1Read code aloud: most Gold questions show a snippet and ask for the exact output, so practice predicting return values and side effects line by line.
2Master the ancestor chain: know how include, prepend, and extend reorder lookup, and trace Module#prepend with super to predict which method runs first.
3Drill metaprogramming hooks (inherited, included, method_added) and the eval family, noting that instance_eval rebinds self while class_eval defines instance methods.
4Understand Refinements scope: they activate only after using and are lexically confined to the file or eval string, so they are not visible inside earlier-defined methods.
5Compare Proc and lambda carefully: lambdas enforce arity and their return exits only the lambda, while a non-lambda Proc's return exits the enclosing method.
6Know standard-library gotchas: Date subtraction yields a Rational, dup drops the frozen flag while clone keeps it, and Marshal round-tripping makes a deep copy.

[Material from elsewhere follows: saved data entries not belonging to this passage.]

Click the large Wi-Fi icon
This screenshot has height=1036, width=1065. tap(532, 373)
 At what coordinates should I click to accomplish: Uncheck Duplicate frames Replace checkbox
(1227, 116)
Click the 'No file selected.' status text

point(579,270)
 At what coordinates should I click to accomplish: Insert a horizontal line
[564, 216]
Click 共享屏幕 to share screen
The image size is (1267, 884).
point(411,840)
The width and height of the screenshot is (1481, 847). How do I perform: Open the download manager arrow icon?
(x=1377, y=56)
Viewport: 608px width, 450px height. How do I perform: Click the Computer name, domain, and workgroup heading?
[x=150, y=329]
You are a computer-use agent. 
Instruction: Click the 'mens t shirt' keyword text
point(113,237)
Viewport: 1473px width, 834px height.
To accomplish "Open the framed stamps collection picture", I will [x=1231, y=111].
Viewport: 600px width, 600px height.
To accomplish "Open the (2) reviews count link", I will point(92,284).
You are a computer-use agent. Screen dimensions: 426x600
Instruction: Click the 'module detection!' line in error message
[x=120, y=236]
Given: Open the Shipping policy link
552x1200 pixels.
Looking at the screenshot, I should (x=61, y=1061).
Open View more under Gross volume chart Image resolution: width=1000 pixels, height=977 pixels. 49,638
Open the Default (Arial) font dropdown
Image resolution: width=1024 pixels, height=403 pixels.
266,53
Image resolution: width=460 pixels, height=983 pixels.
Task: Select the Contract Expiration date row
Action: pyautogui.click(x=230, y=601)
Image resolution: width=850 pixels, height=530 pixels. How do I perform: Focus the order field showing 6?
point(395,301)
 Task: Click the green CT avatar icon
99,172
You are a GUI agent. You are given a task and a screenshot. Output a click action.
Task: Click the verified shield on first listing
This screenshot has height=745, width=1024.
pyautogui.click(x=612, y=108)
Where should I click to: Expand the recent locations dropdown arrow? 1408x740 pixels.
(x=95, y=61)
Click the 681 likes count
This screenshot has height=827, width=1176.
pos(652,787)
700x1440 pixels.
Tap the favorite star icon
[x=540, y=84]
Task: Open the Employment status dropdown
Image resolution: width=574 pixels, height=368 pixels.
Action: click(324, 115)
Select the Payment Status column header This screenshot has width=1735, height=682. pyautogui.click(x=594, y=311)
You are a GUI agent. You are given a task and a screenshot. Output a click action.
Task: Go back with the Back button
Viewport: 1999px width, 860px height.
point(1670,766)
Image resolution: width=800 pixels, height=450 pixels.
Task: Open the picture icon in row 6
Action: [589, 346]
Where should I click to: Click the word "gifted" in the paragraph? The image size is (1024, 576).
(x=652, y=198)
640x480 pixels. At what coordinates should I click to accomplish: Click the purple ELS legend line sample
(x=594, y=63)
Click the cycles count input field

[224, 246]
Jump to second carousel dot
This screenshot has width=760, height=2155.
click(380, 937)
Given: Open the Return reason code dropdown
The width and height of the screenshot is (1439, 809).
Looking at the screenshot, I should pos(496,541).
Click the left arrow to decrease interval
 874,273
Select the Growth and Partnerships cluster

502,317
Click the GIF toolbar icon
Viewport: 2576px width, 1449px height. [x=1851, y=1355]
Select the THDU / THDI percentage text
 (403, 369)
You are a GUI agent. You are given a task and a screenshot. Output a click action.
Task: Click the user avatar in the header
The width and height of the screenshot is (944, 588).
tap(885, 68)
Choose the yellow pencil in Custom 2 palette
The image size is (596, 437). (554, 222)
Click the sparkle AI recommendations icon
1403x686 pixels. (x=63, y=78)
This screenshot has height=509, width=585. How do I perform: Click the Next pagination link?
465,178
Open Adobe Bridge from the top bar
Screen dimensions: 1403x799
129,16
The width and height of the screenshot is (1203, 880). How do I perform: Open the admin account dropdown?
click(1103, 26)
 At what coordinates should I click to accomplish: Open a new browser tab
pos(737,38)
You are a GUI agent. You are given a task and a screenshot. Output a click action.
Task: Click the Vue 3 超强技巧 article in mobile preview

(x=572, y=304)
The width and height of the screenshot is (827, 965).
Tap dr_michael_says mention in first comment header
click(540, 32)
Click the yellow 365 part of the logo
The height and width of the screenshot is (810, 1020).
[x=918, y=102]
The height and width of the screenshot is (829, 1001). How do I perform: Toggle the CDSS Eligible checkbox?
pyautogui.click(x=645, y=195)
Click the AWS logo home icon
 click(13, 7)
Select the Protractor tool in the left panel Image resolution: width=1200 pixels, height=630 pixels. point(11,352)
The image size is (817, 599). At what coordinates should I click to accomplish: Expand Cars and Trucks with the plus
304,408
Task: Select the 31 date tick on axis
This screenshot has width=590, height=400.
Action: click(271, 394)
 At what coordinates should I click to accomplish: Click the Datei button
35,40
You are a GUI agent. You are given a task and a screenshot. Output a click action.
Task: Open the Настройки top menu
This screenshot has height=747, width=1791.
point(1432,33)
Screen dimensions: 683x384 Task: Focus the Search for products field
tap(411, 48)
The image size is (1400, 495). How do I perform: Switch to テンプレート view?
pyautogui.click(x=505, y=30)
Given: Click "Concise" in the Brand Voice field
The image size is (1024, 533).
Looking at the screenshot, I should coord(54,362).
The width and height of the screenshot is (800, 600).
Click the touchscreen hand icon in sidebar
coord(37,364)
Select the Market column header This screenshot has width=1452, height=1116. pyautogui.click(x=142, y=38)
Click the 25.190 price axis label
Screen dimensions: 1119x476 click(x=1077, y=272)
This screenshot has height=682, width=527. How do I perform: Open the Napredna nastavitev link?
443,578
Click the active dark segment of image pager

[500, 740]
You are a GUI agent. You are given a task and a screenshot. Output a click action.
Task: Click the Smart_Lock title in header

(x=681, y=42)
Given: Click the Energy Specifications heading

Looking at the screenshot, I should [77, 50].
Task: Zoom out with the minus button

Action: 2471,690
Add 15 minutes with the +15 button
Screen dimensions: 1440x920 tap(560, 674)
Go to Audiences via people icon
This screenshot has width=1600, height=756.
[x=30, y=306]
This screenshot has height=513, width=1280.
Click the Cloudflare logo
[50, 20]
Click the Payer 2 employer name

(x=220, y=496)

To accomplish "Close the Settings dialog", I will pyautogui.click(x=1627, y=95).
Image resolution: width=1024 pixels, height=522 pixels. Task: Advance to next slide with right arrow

Frequently Asked Questions

What are the exam facts for Ruby Gold?

The Ruby Association Certified Ruby Programmer Gold (version 3) has 50 multiple-choice questions in 90 minutes, a 75% (38 of 50) passing score, and a USD 150 fee. It is assessed against Ruby 3.1 and delivered at Prometric test centers, with no expiration on the credential.

Do I need the Silver certification before Gold?

Yes. The Gold credential requires you to hold (or pass) the Ruby Association Certified Ruby Programmer Silver certification. Gold builds on Silver with deeper coverage of metaprogramming, refinements, the object model, and the standard library.

Which Ruby version does the Gold exam test?

The version 3 Gold exam is assessed against Ruby 3.1.x. This means features such as pattern matching, numbered parameters, one-line rightward assignment, endless methods, and FrozenError as a RuntimeError subclass are in scope.

What topics make Gold harder than Silver?

Gold adds metaprogramming (define_method, eval, send, hooks), singleton classes, Module#prepend and ancestor ordering, Refinements, Proc versus lambda semantics, Fiber and lazy Enumerators, and standard libraries like date, singleton, and forwardable.

How much does the Ruby Gold exam cost?

The exam fee is USD 150 (JPY 16,500), with education pricing available for eligible students. There is no fee for study materials when you use the official Ruby Association prep-test, Ruby documentation, and this free practice bank.

Where do I take the Ruby Gold exam?

The exam is administered by the Ruby Association and delivered through Prometric test centers worldwide. You schedule a seat with Prometric; it is a proctored, in-center multiple-choice exam rather than an online-proctored test.